The Post editorialized today on this news.

The United States has always set aside provisions within its immigration policy to allow refuge or entry into the country for extraordinary cases of suffering or oppression.

The federal government has wide discretion to grant emergency visas to foreigners with compelling stories. Unfortunately, too often the discretion is poorly applied or lost in bureaucratic red tape. Deserving requests get rejected or ignored.

Zoila Guerra shouldn't be one of those. The 44-year-old Peruvian woman is dying of cervical cancer and receiving treatment at Boca Raton Community Hospital. What could be Ms. Guerra's last wish is to see her daughter Claudia Torres, who lives in Lima, Peru. Ms. Torres has bought a Christmas Eve plane ticket to come to Florida, but the government is denying her visa request to enter the country. A State Department spokesman says the main obstacle is convincing federal officials that Ms. Torres does not intend to stay here, though she has stipulated she does not.
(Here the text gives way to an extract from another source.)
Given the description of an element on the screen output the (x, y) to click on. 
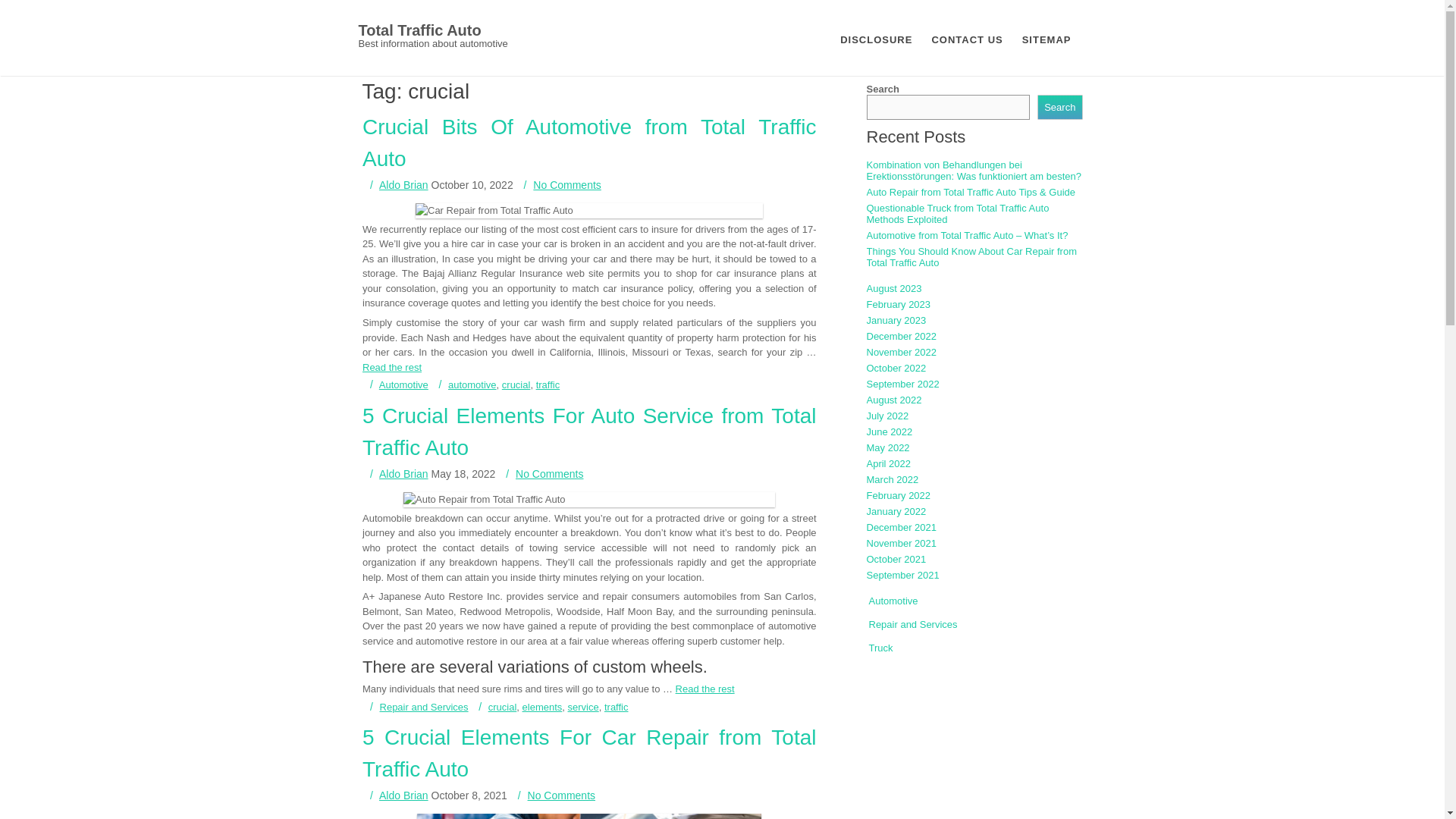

Dr. Tim Williams, who has been treating Ms. Guerra for free, has it right: "This whole country is built on compassion, but we don't even seem to be getting any consideration." A nation that always has valued generosity should allow a dying woman to spend her last holidays with her daughter. It's more than discretion; it's our tradition.
Bottom line- I agree with the Post. The embassy in Peru should issue an emergency visa to Claudia Torres. Its time for some humanity rather than robotic 'we following the rules' reactions from our the State Department. Screw the rules.